====== Data supplied

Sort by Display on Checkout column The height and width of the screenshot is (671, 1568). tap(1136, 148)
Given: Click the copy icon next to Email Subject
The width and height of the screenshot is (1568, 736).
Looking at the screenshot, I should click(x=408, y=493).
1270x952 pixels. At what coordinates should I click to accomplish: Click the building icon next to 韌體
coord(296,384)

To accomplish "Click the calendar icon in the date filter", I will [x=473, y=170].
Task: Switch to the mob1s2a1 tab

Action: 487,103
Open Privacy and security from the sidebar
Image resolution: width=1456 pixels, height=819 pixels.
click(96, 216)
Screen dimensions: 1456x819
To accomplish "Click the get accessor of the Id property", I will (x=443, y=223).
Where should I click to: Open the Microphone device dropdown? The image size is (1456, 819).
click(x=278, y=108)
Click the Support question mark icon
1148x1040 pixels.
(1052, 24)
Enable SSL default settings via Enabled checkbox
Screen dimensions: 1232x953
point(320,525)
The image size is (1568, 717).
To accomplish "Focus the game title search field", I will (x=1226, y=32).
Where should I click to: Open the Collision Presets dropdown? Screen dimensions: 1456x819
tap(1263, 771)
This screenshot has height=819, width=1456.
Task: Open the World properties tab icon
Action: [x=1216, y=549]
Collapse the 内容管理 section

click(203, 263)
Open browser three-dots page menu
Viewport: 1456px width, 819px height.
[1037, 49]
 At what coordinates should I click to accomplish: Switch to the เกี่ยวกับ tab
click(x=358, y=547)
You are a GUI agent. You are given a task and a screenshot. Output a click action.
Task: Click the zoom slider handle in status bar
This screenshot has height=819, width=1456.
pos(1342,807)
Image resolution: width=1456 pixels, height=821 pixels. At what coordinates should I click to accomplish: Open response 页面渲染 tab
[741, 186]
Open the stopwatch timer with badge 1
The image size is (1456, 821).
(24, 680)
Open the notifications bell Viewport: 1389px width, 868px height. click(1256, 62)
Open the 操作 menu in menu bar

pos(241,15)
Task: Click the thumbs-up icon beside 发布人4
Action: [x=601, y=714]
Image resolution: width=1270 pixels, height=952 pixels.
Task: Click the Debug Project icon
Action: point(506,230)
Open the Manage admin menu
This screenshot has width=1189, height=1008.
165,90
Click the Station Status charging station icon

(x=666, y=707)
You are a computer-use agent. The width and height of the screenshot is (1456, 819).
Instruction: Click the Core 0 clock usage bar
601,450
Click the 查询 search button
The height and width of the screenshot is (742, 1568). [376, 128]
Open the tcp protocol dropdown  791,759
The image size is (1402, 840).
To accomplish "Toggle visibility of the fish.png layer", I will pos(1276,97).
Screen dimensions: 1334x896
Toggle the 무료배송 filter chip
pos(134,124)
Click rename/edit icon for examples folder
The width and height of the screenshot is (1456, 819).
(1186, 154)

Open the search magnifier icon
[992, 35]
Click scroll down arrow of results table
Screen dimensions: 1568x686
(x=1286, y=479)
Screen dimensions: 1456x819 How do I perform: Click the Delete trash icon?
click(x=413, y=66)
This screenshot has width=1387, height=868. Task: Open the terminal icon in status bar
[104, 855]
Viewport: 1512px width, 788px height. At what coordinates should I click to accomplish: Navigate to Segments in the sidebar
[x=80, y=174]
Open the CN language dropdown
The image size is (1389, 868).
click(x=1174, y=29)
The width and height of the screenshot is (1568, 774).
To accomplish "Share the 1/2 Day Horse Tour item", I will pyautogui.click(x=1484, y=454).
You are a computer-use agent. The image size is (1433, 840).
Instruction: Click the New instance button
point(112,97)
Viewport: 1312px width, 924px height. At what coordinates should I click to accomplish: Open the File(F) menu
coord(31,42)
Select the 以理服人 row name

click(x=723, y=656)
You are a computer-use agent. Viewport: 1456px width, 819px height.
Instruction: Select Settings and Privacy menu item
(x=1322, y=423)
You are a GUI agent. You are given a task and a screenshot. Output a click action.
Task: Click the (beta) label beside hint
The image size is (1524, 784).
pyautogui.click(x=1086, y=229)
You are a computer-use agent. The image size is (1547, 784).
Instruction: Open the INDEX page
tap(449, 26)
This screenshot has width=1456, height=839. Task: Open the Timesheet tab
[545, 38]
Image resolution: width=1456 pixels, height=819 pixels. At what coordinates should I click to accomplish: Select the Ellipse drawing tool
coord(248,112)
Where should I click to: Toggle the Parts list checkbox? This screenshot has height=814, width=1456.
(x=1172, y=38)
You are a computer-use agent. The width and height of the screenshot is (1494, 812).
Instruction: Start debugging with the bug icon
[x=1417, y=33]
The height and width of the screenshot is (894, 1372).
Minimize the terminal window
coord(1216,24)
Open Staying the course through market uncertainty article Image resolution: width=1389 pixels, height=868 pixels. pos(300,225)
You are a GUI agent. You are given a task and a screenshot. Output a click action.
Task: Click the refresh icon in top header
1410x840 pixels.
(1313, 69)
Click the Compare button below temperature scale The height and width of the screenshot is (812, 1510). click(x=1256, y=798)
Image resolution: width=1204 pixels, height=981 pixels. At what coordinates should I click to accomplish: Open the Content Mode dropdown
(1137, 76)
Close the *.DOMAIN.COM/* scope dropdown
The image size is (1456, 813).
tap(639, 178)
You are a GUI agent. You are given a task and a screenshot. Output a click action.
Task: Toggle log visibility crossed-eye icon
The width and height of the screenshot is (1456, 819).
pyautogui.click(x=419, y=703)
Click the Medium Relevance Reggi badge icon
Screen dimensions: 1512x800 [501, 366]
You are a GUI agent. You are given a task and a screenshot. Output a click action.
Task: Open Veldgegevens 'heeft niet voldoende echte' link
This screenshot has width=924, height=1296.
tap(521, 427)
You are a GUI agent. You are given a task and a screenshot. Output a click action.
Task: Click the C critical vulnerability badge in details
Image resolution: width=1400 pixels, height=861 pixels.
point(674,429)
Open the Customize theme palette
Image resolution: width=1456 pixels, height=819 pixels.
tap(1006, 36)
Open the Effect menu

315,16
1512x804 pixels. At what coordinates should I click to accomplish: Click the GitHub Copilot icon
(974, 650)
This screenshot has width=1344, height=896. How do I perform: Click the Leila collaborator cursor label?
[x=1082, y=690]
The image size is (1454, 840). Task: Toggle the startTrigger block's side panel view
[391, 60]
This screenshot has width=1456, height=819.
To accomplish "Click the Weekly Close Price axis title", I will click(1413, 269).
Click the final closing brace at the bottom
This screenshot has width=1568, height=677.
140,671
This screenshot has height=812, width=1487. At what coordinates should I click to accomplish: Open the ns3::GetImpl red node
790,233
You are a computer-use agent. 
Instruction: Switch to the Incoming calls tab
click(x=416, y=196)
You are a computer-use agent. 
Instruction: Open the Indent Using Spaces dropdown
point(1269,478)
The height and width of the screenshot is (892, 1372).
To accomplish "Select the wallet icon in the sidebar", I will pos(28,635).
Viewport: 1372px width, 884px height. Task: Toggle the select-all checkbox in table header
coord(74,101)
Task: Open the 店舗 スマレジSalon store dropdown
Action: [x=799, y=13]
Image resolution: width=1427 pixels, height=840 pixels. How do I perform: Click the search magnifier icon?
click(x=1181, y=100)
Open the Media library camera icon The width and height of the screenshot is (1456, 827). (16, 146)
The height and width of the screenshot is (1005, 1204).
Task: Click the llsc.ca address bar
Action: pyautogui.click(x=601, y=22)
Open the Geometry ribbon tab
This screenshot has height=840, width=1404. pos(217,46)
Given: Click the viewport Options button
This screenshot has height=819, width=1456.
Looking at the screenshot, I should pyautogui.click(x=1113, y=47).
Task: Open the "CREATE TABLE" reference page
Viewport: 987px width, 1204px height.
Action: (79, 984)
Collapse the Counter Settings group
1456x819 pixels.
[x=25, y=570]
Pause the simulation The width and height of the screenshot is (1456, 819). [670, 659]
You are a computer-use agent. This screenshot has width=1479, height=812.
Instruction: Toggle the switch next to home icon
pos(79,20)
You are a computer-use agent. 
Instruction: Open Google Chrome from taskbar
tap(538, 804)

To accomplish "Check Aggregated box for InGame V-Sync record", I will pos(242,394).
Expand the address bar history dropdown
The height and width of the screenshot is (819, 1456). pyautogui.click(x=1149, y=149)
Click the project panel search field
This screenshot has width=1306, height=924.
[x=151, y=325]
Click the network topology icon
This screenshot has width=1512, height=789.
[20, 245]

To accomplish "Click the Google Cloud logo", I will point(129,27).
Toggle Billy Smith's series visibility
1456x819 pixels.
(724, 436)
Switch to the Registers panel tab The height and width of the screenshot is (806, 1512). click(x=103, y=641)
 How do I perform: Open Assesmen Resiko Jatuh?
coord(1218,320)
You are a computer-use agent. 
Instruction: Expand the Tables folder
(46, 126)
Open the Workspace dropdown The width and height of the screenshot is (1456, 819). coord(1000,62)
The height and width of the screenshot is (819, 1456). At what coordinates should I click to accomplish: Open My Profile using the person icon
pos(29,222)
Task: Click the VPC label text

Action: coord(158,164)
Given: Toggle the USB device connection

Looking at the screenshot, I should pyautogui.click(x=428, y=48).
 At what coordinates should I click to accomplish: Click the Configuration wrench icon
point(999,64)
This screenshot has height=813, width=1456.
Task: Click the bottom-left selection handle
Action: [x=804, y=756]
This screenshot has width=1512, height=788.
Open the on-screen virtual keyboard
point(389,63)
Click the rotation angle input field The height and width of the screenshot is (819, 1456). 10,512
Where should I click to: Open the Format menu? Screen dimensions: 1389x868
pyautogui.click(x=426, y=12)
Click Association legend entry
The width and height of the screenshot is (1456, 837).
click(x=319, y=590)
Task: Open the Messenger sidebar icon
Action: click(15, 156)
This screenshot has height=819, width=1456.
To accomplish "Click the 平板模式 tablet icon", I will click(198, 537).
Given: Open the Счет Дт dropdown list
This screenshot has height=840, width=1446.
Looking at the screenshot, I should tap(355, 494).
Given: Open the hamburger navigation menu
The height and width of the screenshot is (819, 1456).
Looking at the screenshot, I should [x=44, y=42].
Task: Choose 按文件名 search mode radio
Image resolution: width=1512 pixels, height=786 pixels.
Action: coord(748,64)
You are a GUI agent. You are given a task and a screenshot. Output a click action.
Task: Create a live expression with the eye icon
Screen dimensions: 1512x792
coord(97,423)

============

Wherever the word "title" turns up in the material, copy the whole line.

Finished exercise:
To accomplish "Focus the game title search field", I will (x=1226, y=32).
To accomplish "Click the Weekly Close Price axis title", I will click(1413, 269).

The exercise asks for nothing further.